51

I've got a list of objects and I've got a db table full of records. My list of objects has a title attribute and I want to remove any objects with duplicate titles from the list (leaving the original).

Then I want to check if my list of objects has any duplicates of any records in the database and if so, remove those items from list before adding them to the database.

I have seen solutions for removing duplicates from a list like this: myList = list(set(myList)), but i'm not sure how to do that with a list of objects?

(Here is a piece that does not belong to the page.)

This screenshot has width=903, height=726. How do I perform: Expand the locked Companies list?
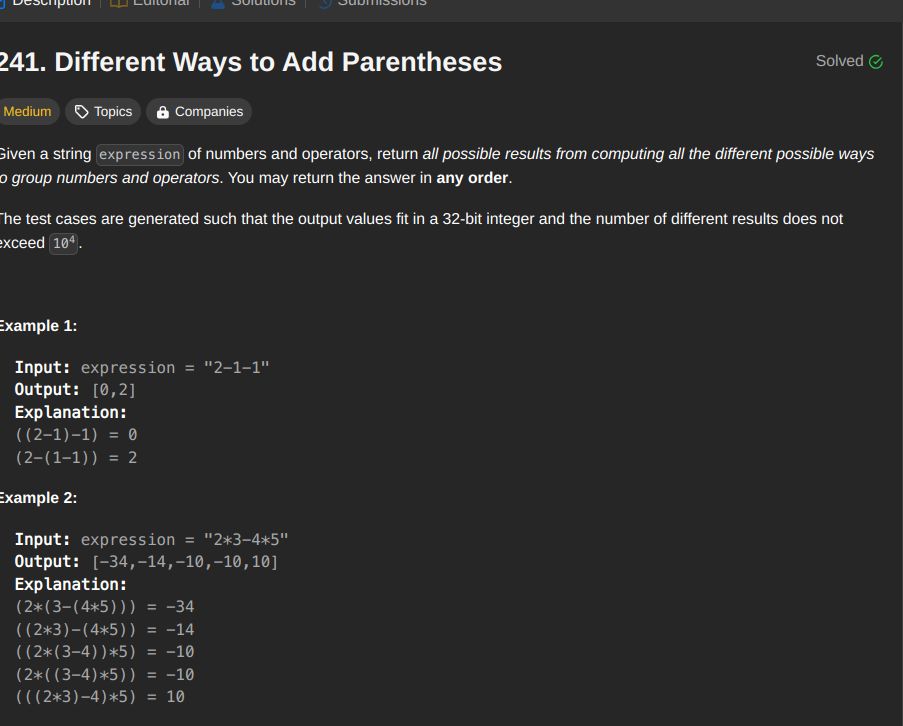[199, 112]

I need to maintain the order of my list of objects too. I was also thinking maybe I could use difflib to check for differences in the titles.

3
  • leaving the original , what this mean ? because if like you said you want to maintain order of the list so the first occurrence of a duplicate object in the list will be the original right ? Commented Nov 12, 2010 at 21:56
  • yes, I just meant I want to remove all of the duplicates except for the original. @S.Lott, I did search a ton and I didn't find anything, that's why I came here. Can you cite an example that address this exact problem? I would be happy to see it. Commented Nov 12, 2010 at 22:25
  • stackoverflow.com/…. Commented Nov 15, 2010 at 16:51

8 Answers 8

73

The set(list_of_objects) will only remove the duplicates if you know what a duplicate is, that is, you'll need to define a uniqueness of an object.

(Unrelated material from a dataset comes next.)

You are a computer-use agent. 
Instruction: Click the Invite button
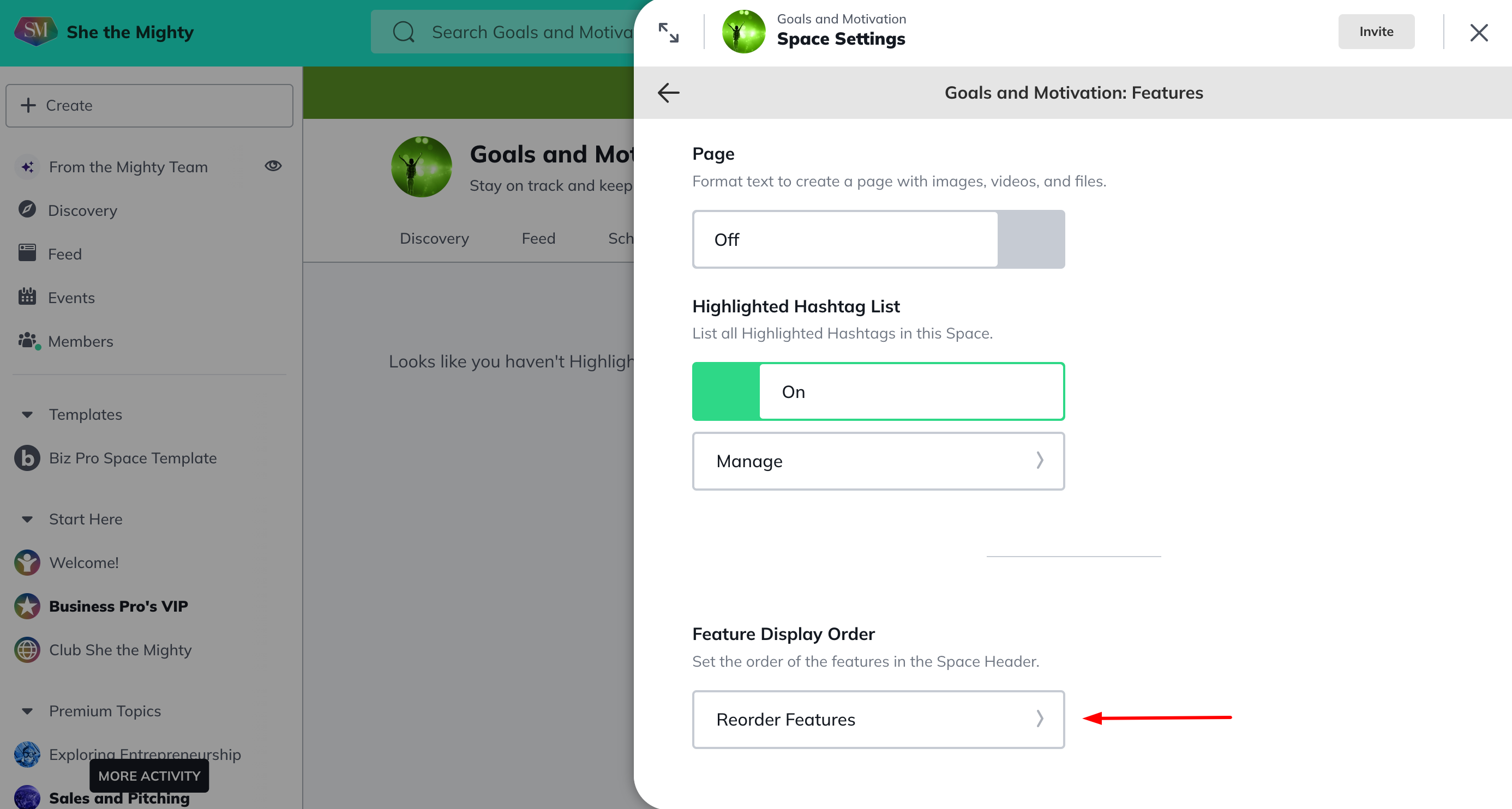[1376, 32]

In order to do that, you'll need to make the object hashable. You need to define both __hash__ and __eq__ method, here is how:

http://docs.python.org/glossary.html#term-hashable

Though, you'll probably only need to define __eq__ method.

EDIT: How to implement the __eq__ method:

You'll need to know, as I mentioned, the uniqueness definition of your object. Supposed we have a Book with attributes author_name and title that their combination is unique, (so, we can have many books Stephen King authored, and many books named The Shining, but only one book named The Shining by Stephen King), then the implementation is as follows:

def __eq__(self, other):
    return self.author_name==other.author_name\
           and self.title==other.title

Similarly, this is how I sometimes implement the __hash__ method:

def __hash__(self):
    return hash(('title', self.title,
                 'author_name', self.author_name))

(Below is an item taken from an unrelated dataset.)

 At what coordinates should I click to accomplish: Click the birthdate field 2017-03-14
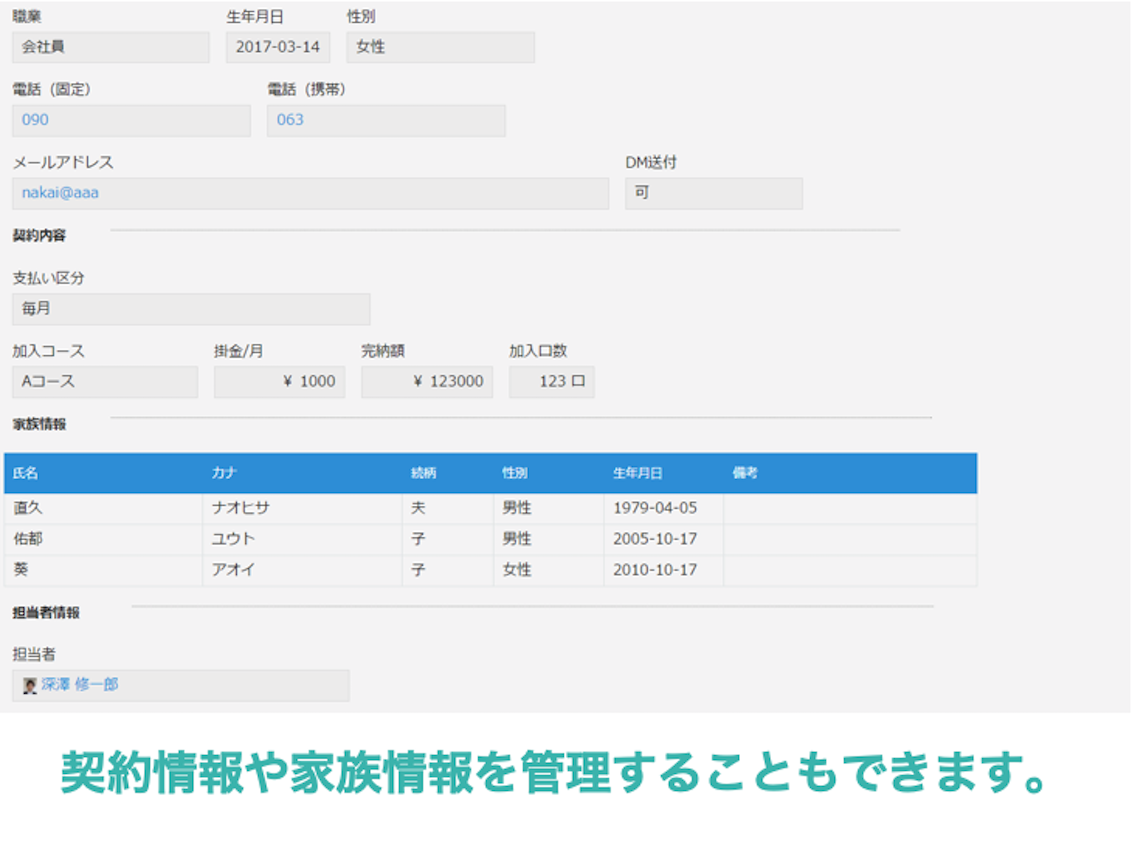[277, 47]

You can check that if you create a list of 2 books with same author and title, the book objects will be the same (with is operator) and equal (with == operator). Also, when set() is used, it will remove one book.

EDIT: This is one old anwser of mine, but I only now notice that it has the error which is corrected with strikethrough in the last paragraph: objects with the same hash() won't give True when compared with is. Hashability of object is used, however, if you intend to use them as elements of set, or as keys in dictionary.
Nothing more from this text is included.